Franz von Hahn kräht. Johnny Mauser und der dicke Waldemar helfen beim Wecken des Bauernhofs. Ein Ritual ohne Verpflichtung, aber mit Bedeutung. Denn Freunde helfen einander – nicht, weil es verlangt wird, sondern weil es so ist.

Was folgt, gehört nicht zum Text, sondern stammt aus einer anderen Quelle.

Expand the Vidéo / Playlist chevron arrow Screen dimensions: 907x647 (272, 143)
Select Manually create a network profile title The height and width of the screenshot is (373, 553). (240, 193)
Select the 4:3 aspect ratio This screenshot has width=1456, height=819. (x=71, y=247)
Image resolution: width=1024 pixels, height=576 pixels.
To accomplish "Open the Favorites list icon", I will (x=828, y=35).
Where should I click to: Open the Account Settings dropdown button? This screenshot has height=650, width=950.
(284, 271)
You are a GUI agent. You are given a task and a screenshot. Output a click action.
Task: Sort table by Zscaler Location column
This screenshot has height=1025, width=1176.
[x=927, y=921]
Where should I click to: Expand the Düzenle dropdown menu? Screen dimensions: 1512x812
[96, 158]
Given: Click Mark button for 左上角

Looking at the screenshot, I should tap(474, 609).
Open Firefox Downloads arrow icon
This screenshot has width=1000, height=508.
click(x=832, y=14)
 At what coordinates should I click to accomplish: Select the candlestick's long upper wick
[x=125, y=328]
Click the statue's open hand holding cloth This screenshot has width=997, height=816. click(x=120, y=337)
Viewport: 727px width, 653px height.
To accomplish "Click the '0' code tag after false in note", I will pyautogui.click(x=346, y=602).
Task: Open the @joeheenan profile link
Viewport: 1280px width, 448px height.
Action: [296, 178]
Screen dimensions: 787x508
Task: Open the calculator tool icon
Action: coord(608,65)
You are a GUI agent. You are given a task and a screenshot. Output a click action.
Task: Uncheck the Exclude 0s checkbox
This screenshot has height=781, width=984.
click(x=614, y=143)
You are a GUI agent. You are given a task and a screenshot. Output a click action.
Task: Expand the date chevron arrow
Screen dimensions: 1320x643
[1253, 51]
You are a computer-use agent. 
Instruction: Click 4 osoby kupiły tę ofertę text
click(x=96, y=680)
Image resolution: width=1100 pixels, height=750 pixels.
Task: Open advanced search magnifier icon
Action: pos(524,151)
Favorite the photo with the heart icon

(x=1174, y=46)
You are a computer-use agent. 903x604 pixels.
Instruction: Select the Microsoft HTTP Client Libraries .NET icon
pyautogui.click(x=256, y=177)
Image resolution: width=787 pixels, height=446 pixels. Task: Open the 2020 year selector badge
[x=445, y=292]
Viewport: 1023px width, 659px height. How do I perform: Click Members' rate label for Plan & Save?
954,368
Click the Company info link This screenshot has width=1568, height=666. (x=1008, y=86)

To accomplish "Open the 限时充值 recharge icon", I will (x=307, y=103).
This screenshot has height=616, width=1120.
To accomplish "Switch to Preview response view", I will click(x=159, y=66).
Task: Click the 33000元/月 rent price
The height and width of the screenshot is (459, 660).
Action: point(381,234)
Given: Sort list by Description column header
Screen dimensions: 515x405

So beginnt dieses Bilderbuch, das längst zu den stillen Klassikern gehört. Freunde von Helme Heine erzählt keine große Geschichte, sondern viele kleine. Eine Fahrt mit dem Fahrrad, ein Boot mit einem Loch, eine Kirsche zu viel – genug, um zu zeigen, wie Nähe entsteht. Die Erzählung folgt dem Tageslauf: Aufstehen, losfahren, spielen, streiten, sich wiederfinden, müde werden, träumen. Nichts davon wird erklärt. Alles wird gezeigt.
Wenn eine Linie reicht
Helme Heines Bilder machen den Text erst sichtbar. Es sind keine Kulissen, sondern offene Räume, in denen Handlung entstehen kann. Die Linien sind sparsam, aber niemals karg. Jeder Strich hat ein Gewicht. Ein Hahnenkamm, der ein wenig zu stolz steht; ein Schweinebauch, der sich zufrieden nach vorne wölbt; eine Maus, die denkt, plant, zweifelt – all das entsteht ohne jeden Überfluss.
Die Farbigkeit ist zurückhaltend, fast pastoral. Kein schriller Ton, kein Effekt. Stattdessen: Felder, ein Teich, ein Fahrrad, ein Boot. Orte, die man wiedererkennt, obwohl man sie nie gesehen hat. Die Bilder laden nicht ein – sie setzen voraus, dass man schon da ist. Und das funktioniert.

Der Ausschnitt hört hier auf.